While ChatGPT and Gemini are designed to be able to answer questions across a broad spectrum of topics, and do so via voice interaction, Claude instead excels at coding, math, and complex reasoning tasks. Anthropic bills the latest versions of Claude as its “strongest vision model yet.” And it says 3.5 Sonnet can perform a variety of vision-based tasks, such as deciphering text from blurry photos or interpreting graphs and other visuals.
Claude was also the first LLM chatbot to offer a dedicated collaboration space outside of the chat conversation itself. The Artifacts feature, which debuted in September 2024, acts as a real-time preview window and allows users to create “a dynamic workspace where they can see, edit, and build upon Claude’s creations in real time, seamlessly integrating AI-generated content into their projects and workflows,” the Anthropic team claims. OpenAI has since introduced a similar feature to its chatbot, though it is only currently available for Plus and Enterprise subscribers.

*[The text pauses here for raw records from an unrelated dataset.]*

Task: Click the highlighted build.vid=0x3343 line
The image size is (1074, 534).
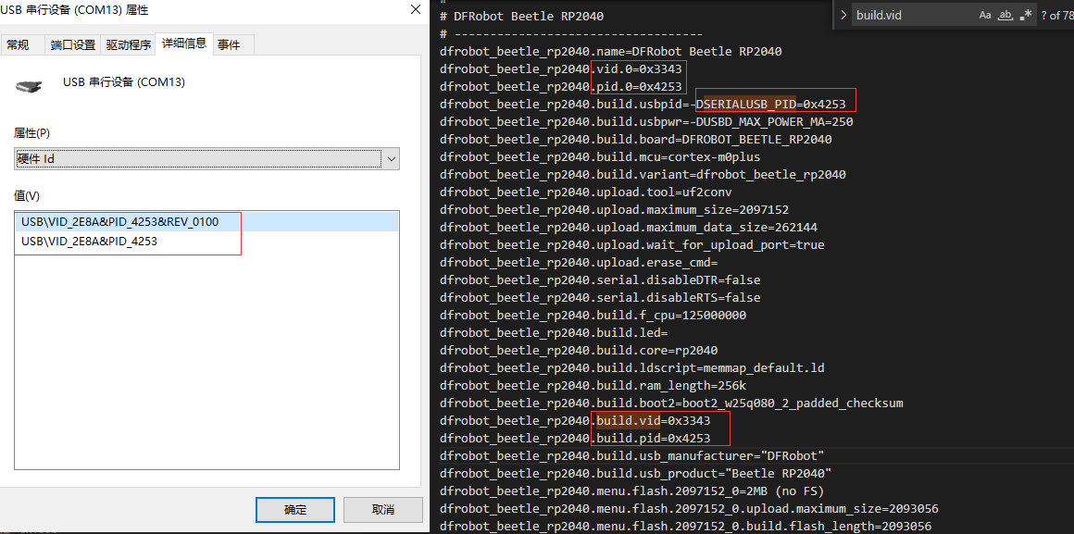Action: (x=575, y=420)
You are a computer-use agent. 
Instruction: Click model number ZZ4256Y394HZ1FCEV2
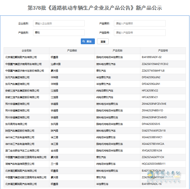(155, 64)
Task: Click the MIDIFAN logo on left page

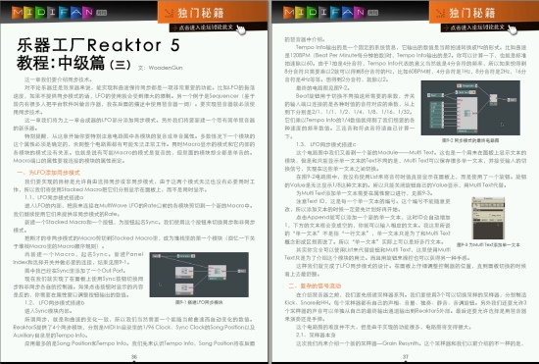Action: pos(59,13)
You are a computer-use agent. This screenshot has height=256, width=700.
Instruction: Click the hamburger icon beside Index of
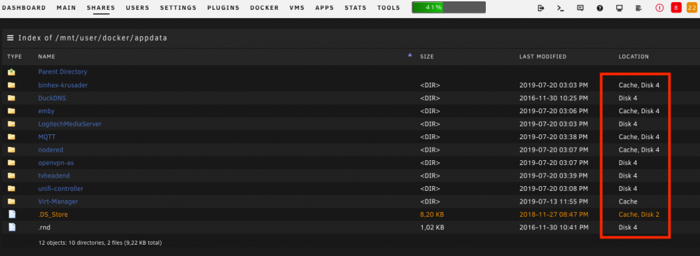pos(11,38)
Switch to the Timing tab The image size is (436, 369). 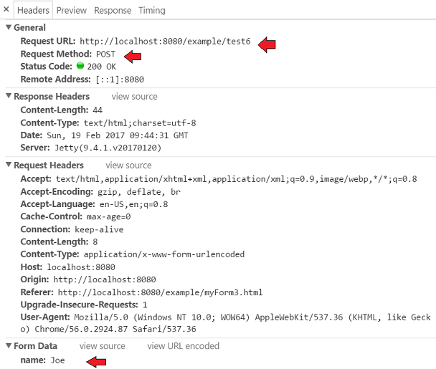click(x=151, y=10)
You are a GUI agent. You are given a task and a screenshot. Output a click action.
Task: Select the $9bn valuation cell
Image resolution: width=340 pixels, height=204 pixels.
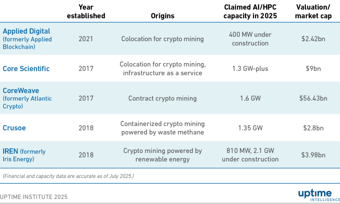pos(313,69)
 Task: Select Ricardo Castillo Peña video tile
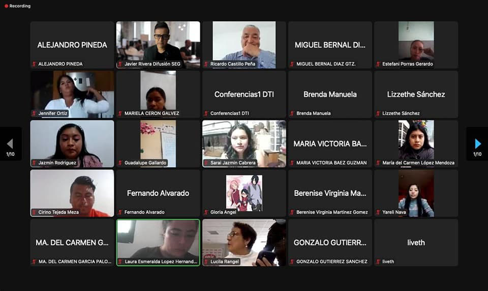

Claude can also interact directly with other desktop apps by emulating a human user’s keystrokes, mouse movements, and cursor clicks through the “Computer Use” API. “We trained Claude to see what’s happening on a screen and then use the software tools available to carry out tasks,” Anthropic wrote in a blog post. “When a developer tasks Claude with using a piece of computer software and gives it the necessary access, Claude looks at screenshots of what’s visible to the user, then counts how many pixels vertically or horizontally it needs to move a cursor in order to click in the correct place.”
How to sign up for Claude
You can try Claude for yourself through the Anthropic website, as well as the Claude Android and iOS apps. It is free to use, supports image and document uploads, and offers access to the Claude 3.5 Sonnet (new) model. The company also offers a $20-a-month Pro plan that grants higher usage limits, access to Claude 3 Opus and Haiku, and the Projects feature, which fine-tunes the AI on a specific set of documents or files. To sign up, click on your user name in the left-hand navigation pane, then select Upgrade Plan.
How Claude compares to the competition
Claude 3.5 Sonnet boasts a number of advantages over its main rival, ChatGPT. For example, Claude offers users a much larger context window (200,000 characters versus 128,000), enabling users to craft more nuanced and detailed prompts. Claude’s Constitutional AI architecture means that it is tuned to provide accurate answers, rather than creative ones. The chatbot can also competently summarize research papers, generate reports based on uploaded data, and break down complex math and science questions into easily followed step-by-step instructions.
While it may struggle to write you a poem, it excels at generating verifiable and reproducible responses, especially with its newly introduced analysis tool. The company describes it as a “built-in code sandbox where Claude can do complex math, analyze data, and iterate on different ideas before sharing an answer.” “The ability to process information and run code means you get more accurate answers.”
On the other hand, there is plenty that other chatbots can do that Claude can’t. For example, Claude does not offer an equivalent to OpenAI’s Advanced Voice Mode, so you’ll have to stick with your text and image prompts. The AI is also incapable of generating images, like ChatGPT does with Dall-E 3.
Claude’s controversies
Claude’s development has not been without self-inflicted drama. A report from Proof News in July credibly accused Anthropic (along with Nvidia, Apple, and Salesforce) of using a dataset of 173,536 YouTube video subtitles scraped from more than 48,000 channels, including MrBeast, Marquees Brownlee, and Pew Die Pie, to train their large language models.